マイ・ドッグがほしーーーーい  


ポンタは我が家の愛犬。今はやりのウエルシュ・コーギー・ペンブローグです。我が家に来て4年がたちます。思いっきり子育てで忙しいある日、TVを見ていた私は、突然マイ・ドッグがほしくなってしまいました。
私は「ほしーーー」と思うと3秒以内に行動に走る持病を持っているので、気が付いた時にはもう新聞広告の「犬ゆずります」コーナーを探していました。
目にとまったのは「賢いコーギー血統書付き格安で譲る」という宣伝文句。4年前はまだコーギーなんて全然メジャーじゃなかったから「???」と思いながらも、すでにすごい名犬を予想していました。もちろん「格安」という文句が決め手になったことは言うまでもありません。
パパに話せば「えーーー、このクソ忙しい時期にい?!気は確かか?」と言われるに決まっています。「そうだ、お兄ちゃんのバースデー・プレゼントってことにしよう!」いいわけを考えついたのも早かった・・・。
さっそく次の日曜日、家族そろって見に行くことにしました。(^∇^)/


  まってえーーーーー  


いよいよご対面。どんなワンコかとドキドキしながら会うと、もう可愛いパピー時代はとっくに終わりを告げている感じの丸々太ったワンコが「ハアハア」すごい勢いで飛びつこうとしています。

見れば、どうみてもダックス・フンドと柴犬の雑種としか思えないルックス。しっぽがないので、代わりにおしりをブンブンふって大歓迎してくれてます。顔立ちはなかなかの美犬ですが、なんせ勢いがスゴーイ。小型犬っていったって、12キロくらいはありそう。子供どころか、私までも押し倒されちゃうーーー!!

「・・・」とろくに調べもせず来たことを後悔していると、パパが「よし、この犬に決めた。なかなか可愛いじゃないか。いいな?」とお兄ちゃんにふるではありませんか。はっきりいって5歳の子供に何をきいたってわけがわからないに決まっています。「うん。この犬がいい」の一言で、飼い主さんはシメシメ顔。思えばパパは仕事と育児で疲れていたのかもしれません。いつもは慎重なパパなのに、この日はかなり軽率だったと思います。(と、すでに失敗をなすりつけている・・・)

**データ抜粋**
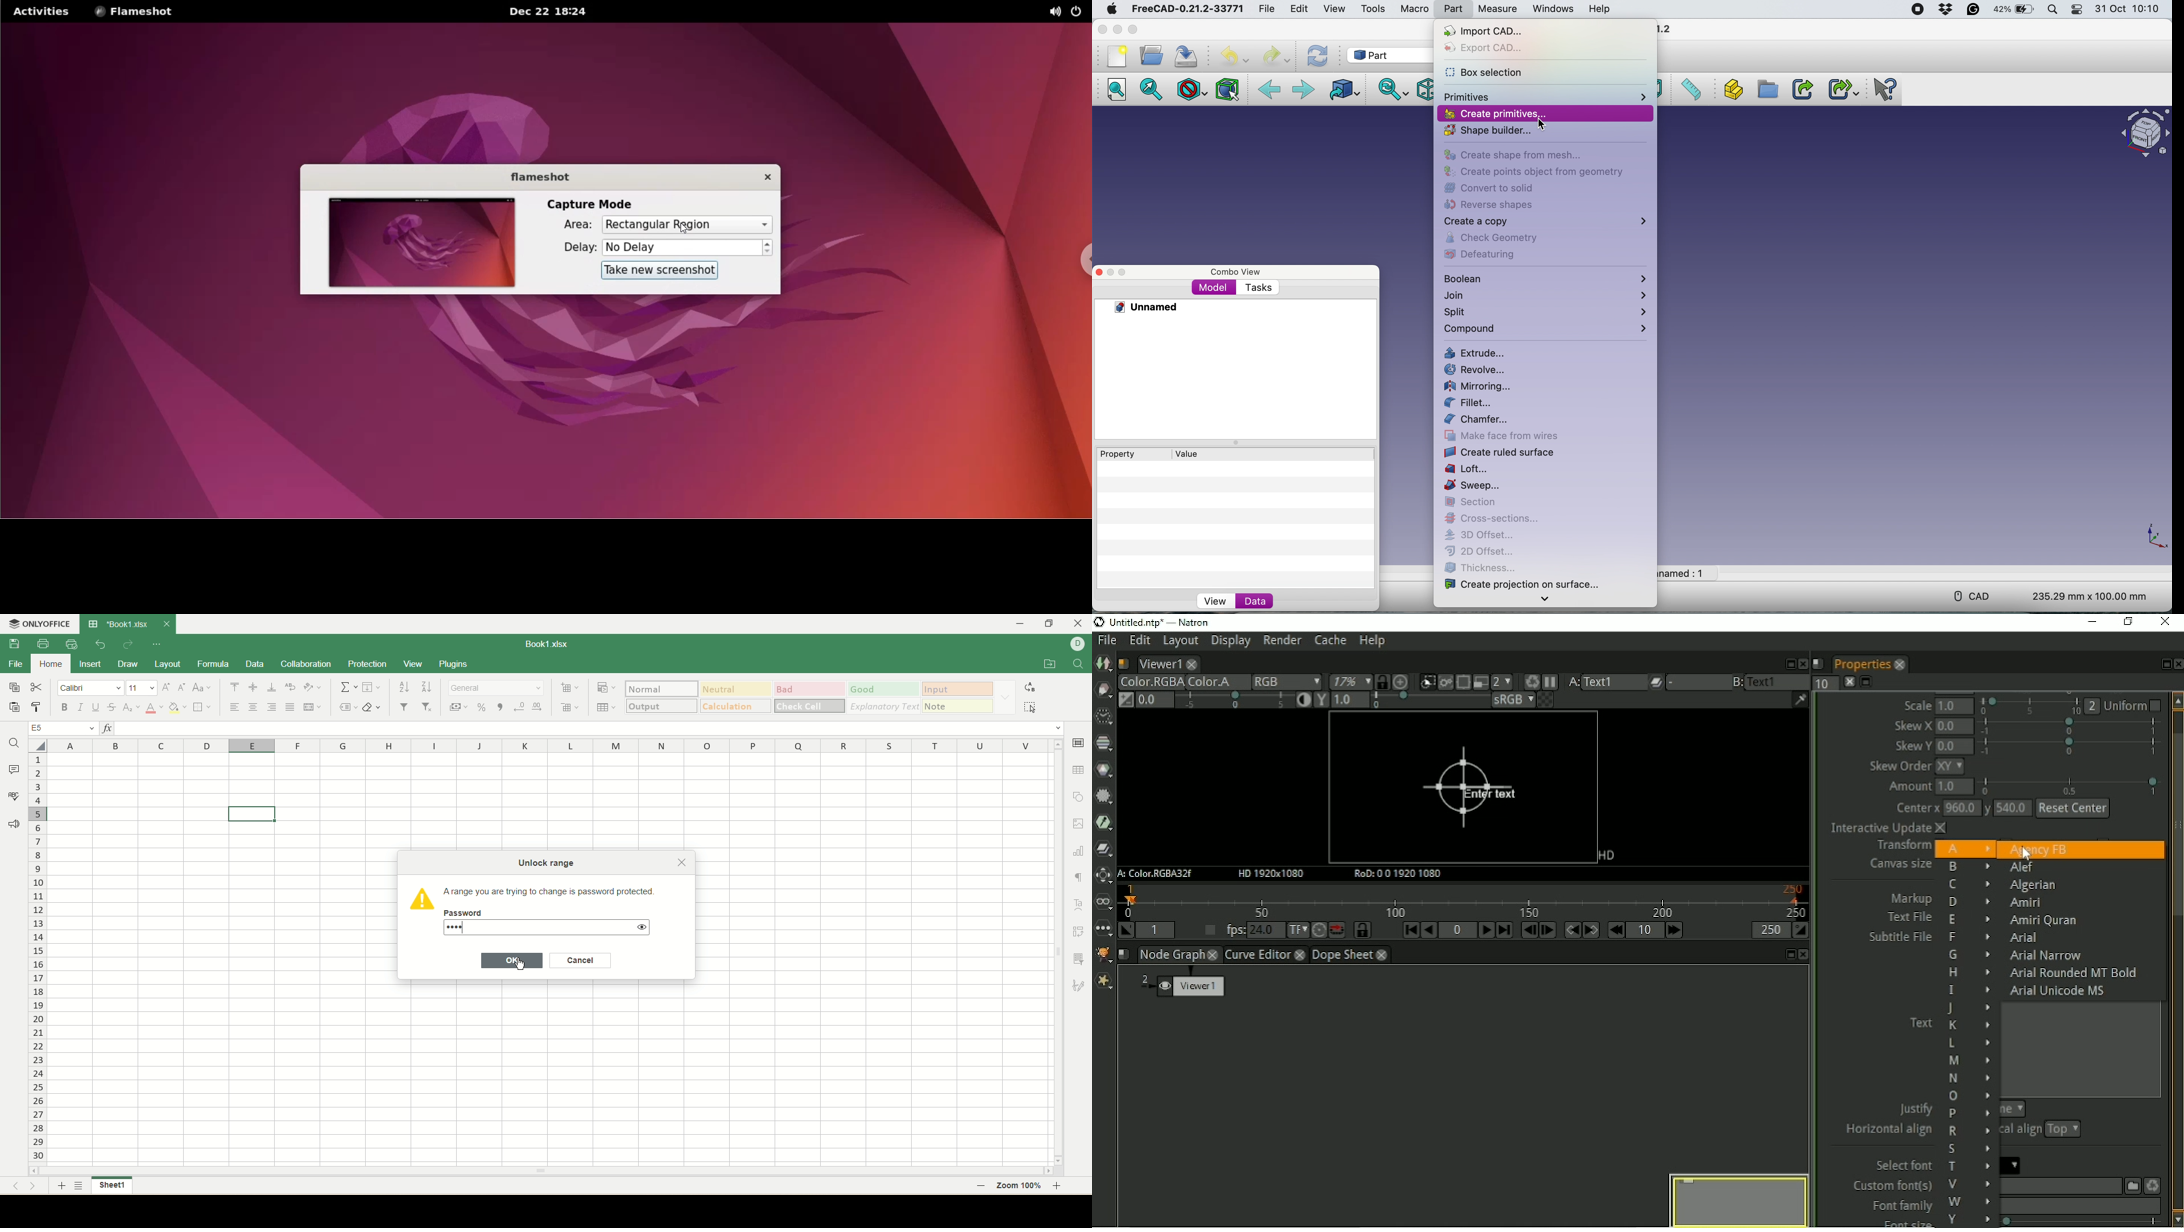 This screenshot has height=1232, width=2184. Describe the element at coordinates (177, 708) in the screenshot. I see `background color` at that location.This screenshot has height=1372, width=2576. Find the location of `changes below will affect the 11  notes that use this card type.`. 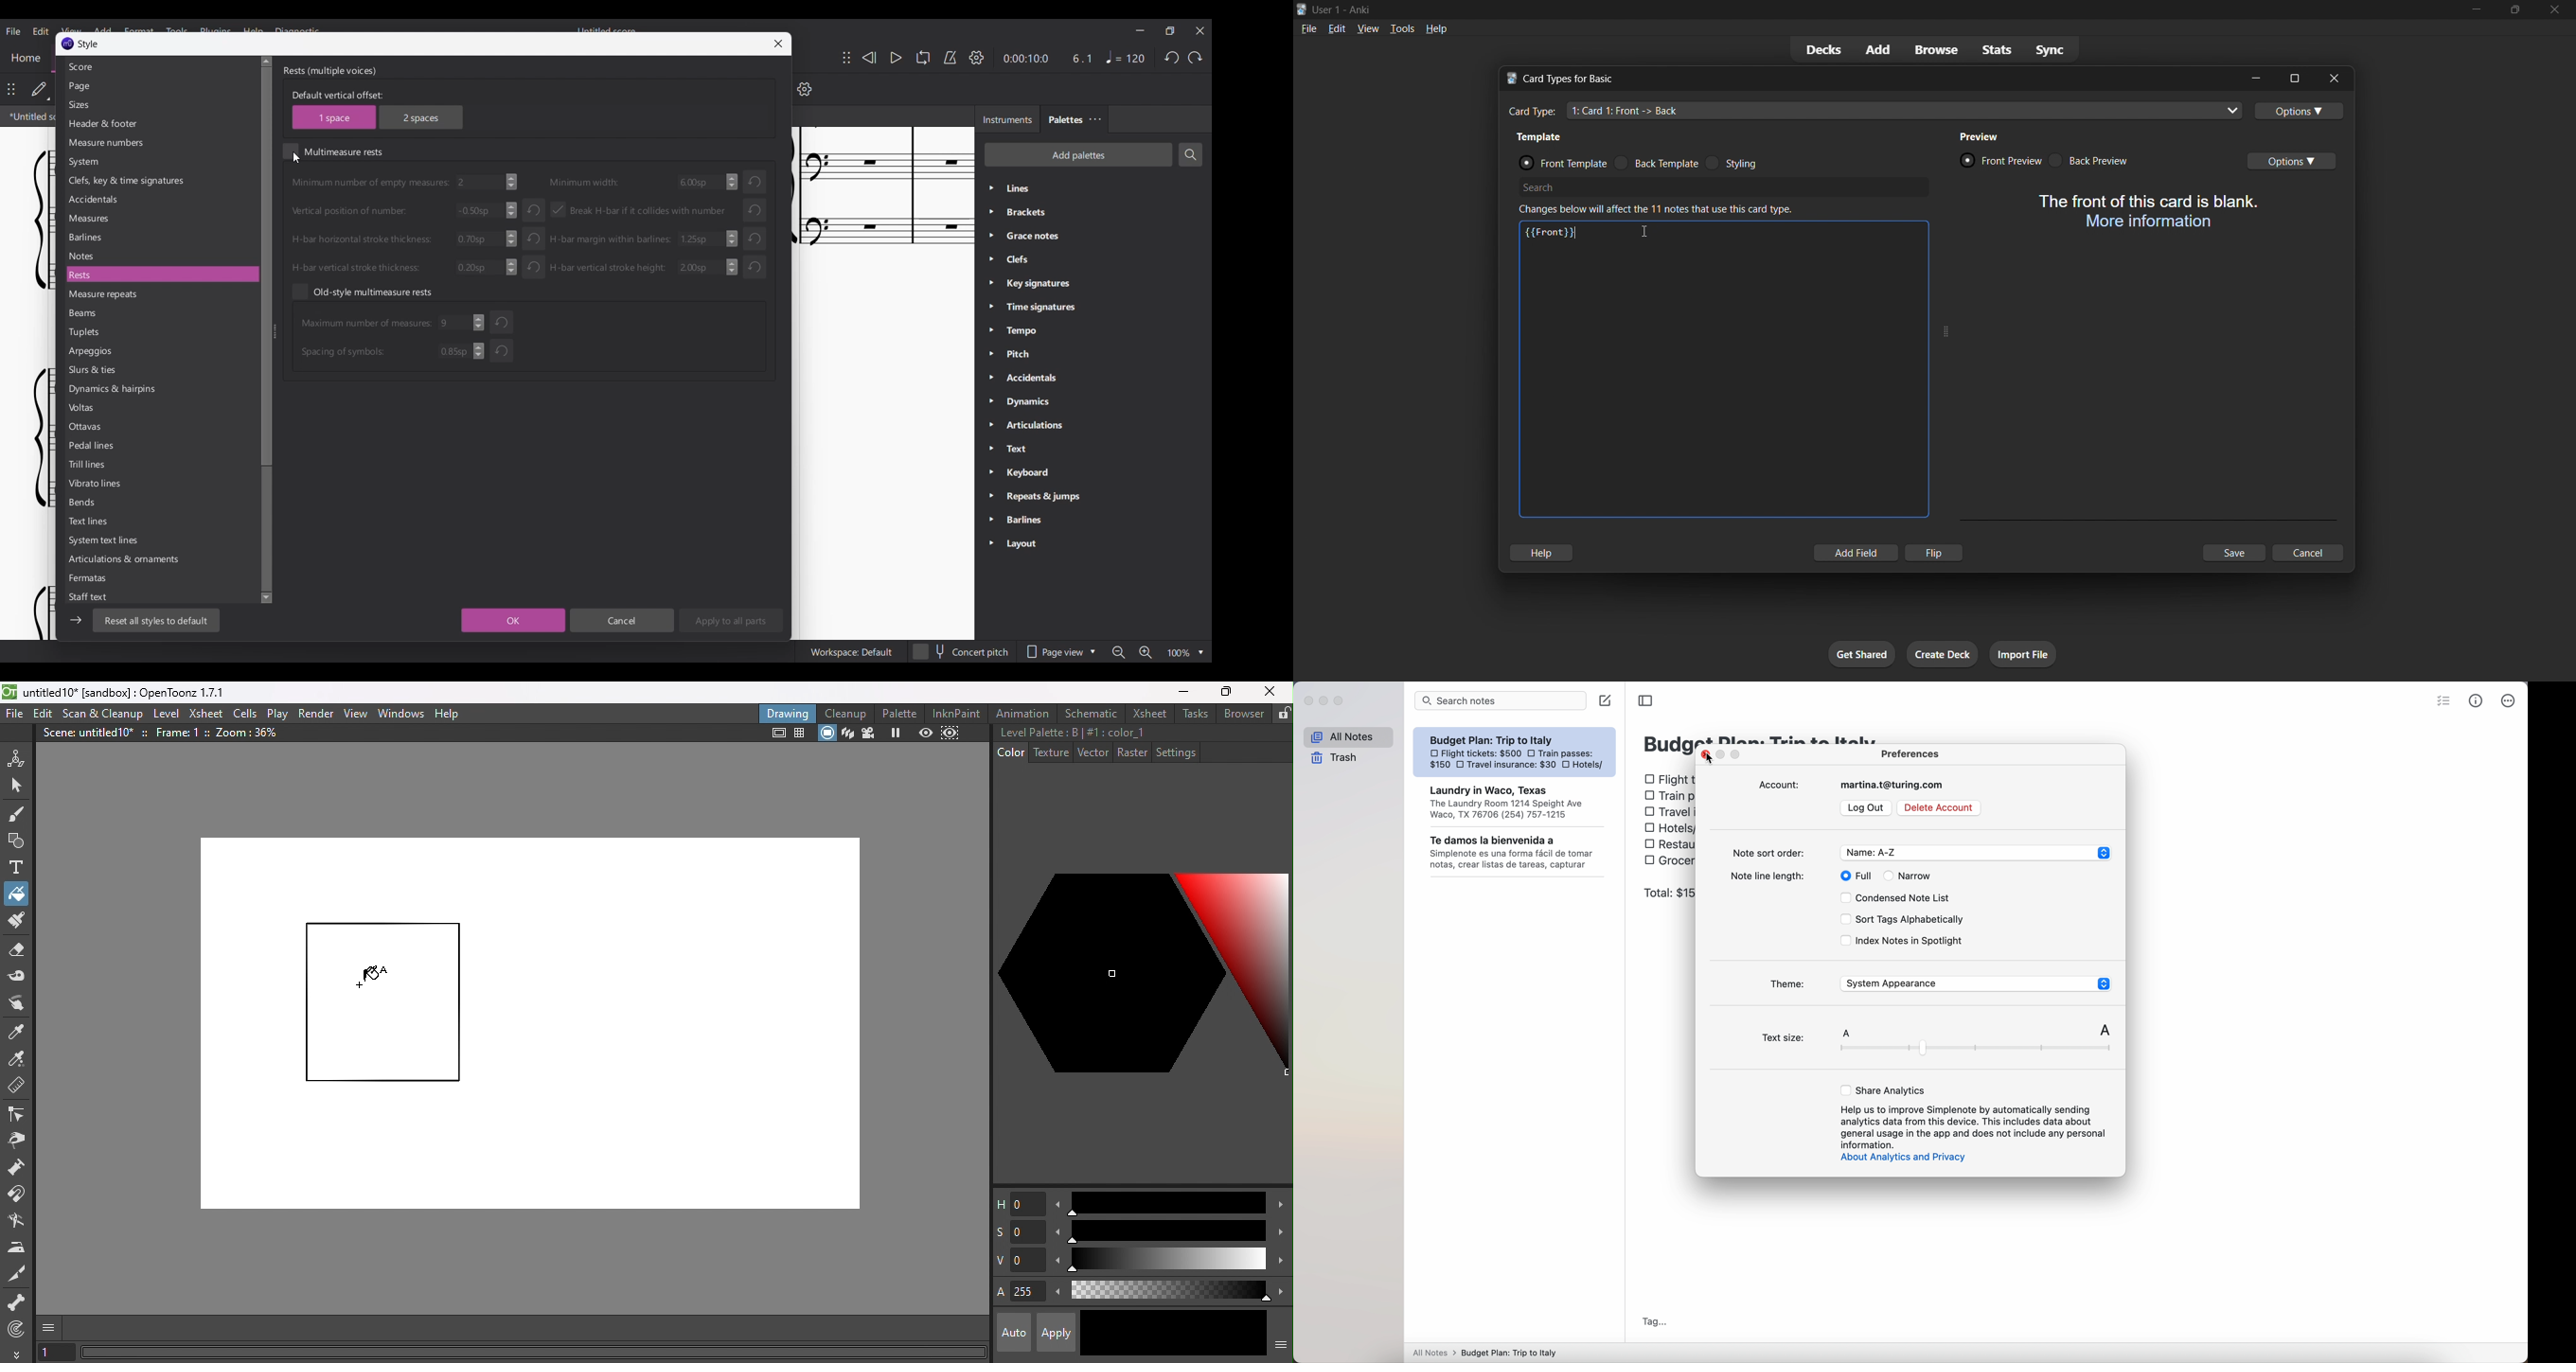

changes below will affect the 11  notes that use this card type. is located at coordinates (1661, 209).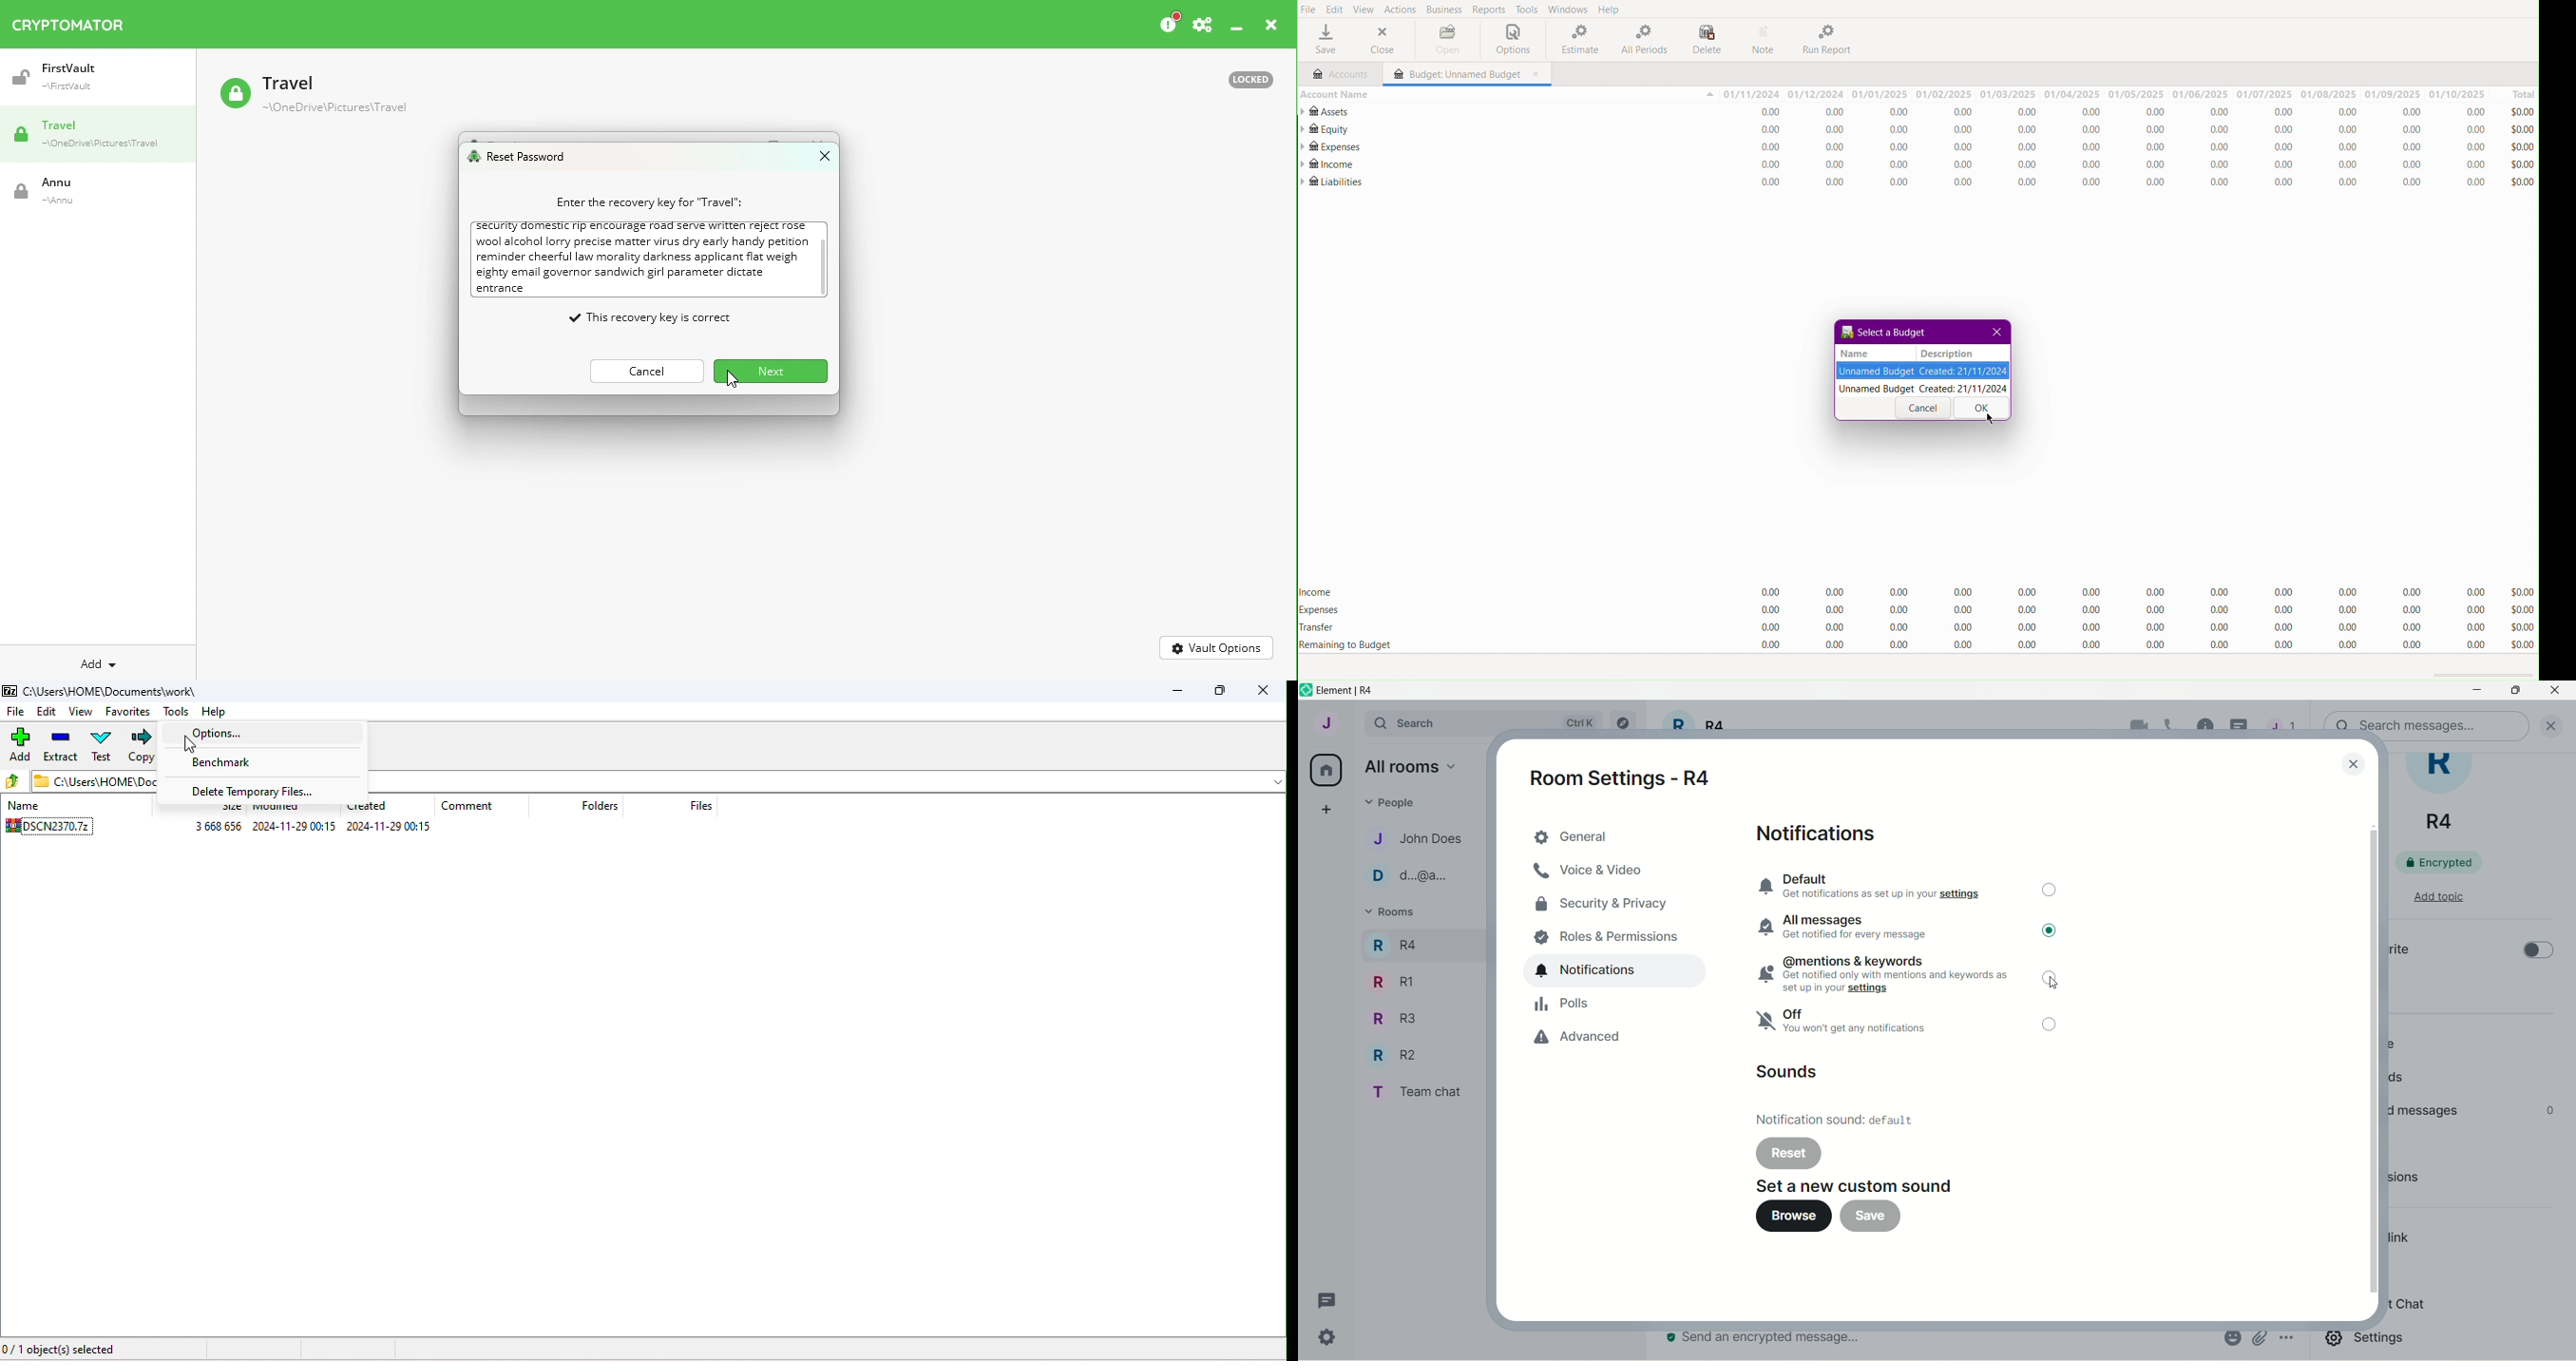  I want to click on add topic, so click(2438, 895).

**実施事項**
1. 出典によると、ポンタの犬種は何かを答えよ。
2. 出典で「私」が犬を「お兄ちゃんのバースデー・プレゼント」ということにしようと考えた理由を、出典の記述に沿って説明せよ。
3. 次の(a)〜(c)が出典の内容と合っているかどうかを、それぞれ「はい」か「いいえ」で答え、判断の根拠となる出典の語句をそのまま引用せよ。
(a) 「私」が新聞広告で目をとめた犬は、血統書付きだと宣伝されていた。
(b) 対面した犬は、体重が5キロほどに見えた。
(c) この犬に決めようと最初に言い出したのはお兄ちゃんだった。

**各課題の解答**
1. ウエルシュ・コーギー・ペンブローグ

2. パパに話せば「えーーー、このクソ忙しい時期にい?!気は確かか?」と言われるに決まっていると考えたからだ。そのため、言い訳としてお兄ちゃんへのバースデー・プレゼントということにしようと思いついた。

3.
(a) はい。「賢いコーギー血統書付き格安で譲る」
(b) いいえ。「小型犬っていったって、12キロくらいはありそう。」
(c) いいえ。「パパが「よし、この犬に決めた。なかなか可愛いじゃないか。いいな?」とお兄ちゃんにふるではありませんか。」